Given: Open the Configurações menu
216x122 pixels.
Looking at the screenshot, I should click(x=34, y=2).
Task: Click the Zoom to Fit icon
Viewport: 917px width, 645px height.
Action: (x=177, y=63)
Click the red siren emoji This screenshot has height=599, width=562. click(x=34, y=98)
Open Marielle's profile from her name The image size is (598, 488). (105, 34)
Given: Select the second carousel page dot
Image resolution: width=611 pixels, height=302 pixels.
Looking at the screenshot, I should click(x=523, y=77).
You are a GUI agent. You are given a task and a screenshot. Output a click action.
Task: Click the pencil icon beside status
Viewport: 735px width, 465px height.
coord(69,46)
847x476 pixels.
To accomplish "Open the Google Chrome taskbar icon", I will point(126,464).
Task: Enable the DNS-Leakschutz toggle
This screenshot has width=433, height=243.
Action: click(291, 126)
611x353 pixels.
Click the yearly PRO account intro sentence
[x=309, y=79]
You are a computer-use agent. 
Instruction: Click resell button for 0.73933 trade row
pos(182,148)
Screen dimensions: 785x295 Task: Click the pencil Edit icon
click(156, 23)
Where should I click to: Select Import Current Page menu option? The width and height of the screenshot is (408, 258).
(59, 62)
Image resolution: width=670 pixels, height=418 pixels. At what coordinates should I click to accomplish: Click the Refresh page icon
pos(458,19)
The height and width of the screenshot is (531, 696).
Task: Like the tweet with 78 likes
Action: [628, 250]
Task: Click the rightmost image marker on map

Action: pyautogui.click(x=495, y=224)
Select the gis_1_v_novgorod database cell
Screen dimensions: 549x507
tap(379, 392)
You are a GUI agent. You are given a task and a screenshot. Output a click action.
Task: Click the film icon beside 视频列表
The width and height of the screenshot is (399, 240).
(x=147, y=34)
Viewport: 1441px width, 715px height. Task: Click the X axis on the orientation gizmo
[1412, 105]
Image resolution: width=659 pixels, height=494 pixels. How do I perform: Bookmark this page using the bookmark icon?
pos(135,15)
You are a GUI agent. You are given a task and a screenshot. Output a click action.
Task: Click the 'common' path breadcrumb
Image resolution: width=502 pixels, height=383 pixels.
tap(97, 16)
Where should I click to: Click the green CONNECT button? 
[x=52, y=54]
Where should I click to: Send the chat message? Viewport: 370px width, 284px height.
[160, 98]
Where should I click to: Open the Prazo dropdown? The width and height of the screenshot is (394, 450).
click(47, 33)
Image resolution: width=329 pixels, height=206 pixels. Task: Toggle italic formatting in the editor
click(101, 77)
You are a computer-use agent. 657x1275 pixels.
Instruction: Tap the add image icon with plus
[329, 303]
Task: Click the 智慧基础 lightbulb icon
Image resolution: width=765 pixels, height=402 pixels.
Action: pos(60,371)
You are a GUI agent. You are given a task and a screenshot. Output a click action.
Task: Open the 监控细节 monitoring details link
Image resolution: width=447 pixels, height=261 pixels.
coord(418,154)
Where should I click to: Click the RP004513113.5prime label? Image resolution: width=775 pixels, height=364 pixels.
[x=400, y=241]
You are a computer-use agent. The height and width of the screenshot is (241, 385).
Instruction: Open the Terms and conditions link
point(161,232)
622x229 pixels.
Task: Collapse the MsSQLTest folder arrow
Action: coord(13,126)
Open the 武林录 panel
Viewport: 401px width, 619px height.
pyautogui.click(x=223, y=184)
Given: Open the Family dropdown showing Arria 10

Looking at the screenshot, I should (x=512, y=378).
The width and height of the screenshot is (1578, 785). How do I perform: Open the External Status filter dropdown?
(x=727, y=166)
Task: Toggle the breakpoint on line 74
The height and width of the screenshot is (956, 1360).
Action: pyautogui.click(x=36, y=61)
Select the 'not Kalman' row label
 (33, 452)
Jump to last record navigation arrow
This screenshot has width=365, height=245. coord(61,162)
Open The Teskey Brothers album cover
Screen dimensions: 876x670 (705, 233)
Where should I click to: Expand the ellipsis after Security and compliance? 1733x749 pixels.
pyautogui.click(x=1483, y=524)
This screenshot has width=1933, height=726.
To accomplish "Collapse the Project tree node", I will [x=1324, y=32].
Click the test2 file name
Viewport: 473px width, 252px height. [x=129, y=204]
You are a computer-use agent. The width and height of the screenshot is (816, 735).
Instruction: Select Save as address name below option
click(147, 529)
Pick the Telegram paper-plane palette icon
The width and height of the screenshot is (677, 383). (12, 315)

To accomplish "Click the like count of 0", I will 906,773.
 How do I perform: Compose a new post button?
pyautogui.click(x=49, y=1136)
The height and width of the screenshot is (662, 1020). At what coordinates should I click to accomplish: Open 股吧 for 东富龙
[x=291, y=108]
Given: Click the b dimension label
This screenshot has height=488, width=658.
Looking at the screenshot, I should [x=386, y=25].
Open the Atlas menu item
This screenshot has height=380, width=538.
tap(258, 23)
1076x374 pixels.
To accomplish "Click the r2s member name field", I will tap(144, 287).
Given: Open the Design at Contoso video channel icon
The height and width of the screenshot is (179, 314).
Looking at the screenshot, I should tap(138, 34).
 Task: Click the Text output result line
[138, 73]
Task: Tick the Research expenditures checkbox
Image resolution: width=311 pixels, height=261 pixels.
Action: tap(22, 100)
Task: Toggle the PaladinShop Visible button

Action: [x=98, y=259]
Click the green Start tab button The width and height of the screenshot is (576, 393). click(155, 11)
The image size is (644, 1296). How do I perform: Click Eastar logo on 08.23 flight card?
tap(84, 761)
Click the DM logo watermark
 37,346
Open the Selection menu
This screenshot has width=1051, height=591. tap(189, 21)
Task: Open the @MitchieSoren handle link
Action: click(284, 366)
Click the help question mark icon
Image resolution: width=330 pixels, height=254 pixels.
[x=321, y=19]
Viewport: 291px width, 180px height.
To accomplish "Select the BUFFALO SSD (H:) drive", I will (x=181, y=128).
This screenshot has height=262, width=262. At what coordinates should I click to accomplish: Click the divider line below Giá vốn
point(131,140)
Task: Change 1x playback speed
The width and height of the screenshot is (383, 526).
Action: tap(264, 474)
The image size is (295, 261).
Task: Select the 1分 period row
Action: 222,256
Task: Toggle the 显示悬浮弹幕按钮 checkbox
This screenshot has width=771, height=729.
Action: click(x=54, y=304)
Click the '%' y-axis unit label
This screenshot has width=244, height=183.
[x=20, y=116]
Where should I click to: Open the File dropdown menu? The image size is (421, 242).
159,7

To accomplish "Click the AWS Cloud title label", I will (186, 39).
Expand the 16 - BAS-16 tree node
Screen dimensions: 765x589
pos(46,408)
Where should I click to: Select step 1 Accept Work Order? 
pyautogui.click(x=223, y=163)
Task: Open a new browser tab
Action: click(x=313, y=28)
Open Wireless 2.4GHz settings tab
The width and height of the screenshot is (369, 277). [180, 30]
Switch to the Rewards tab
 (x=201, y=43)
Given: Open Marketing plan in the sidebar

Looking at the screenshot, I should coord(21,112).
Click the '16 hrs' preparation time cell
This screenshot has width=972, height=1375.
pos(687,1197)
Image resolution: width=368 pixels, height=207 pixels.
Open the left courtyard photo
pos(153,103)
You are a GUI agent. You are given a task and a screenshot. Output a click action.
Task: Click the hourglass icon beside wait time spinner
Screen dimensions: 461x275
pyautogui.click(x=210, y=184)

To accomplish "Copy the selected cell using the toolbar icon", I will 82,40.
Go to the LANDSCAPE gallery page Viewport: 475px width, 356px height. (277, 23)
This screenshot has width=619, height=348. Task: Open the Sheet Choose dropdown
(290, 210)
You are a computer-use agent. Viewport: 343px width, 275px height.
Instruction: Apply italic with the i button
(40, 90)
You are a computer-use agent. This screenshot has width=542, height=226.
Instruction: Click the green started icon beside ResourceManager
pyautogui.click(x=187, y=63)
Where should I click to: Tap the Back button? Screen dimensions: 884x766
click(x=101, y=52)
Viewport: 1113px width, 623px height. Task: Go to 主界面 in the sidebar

....

● Exercise description:
Write out exactly the lines between the start of the entries and the line containing "Click the red", including that line and the first one.

● Answer to the exercise:
Given: Open the Configurações menu
216x122 pixels.
Looking at the screenshot, I should click(x=34, y=2).
Task: Click the Zoom to Fit icon
Viewport: 917px width, 645px height.
Action: (x=177, y=63)
Click the red siren emoji This screenshot has height=599, width=562. click(x=34, y=98)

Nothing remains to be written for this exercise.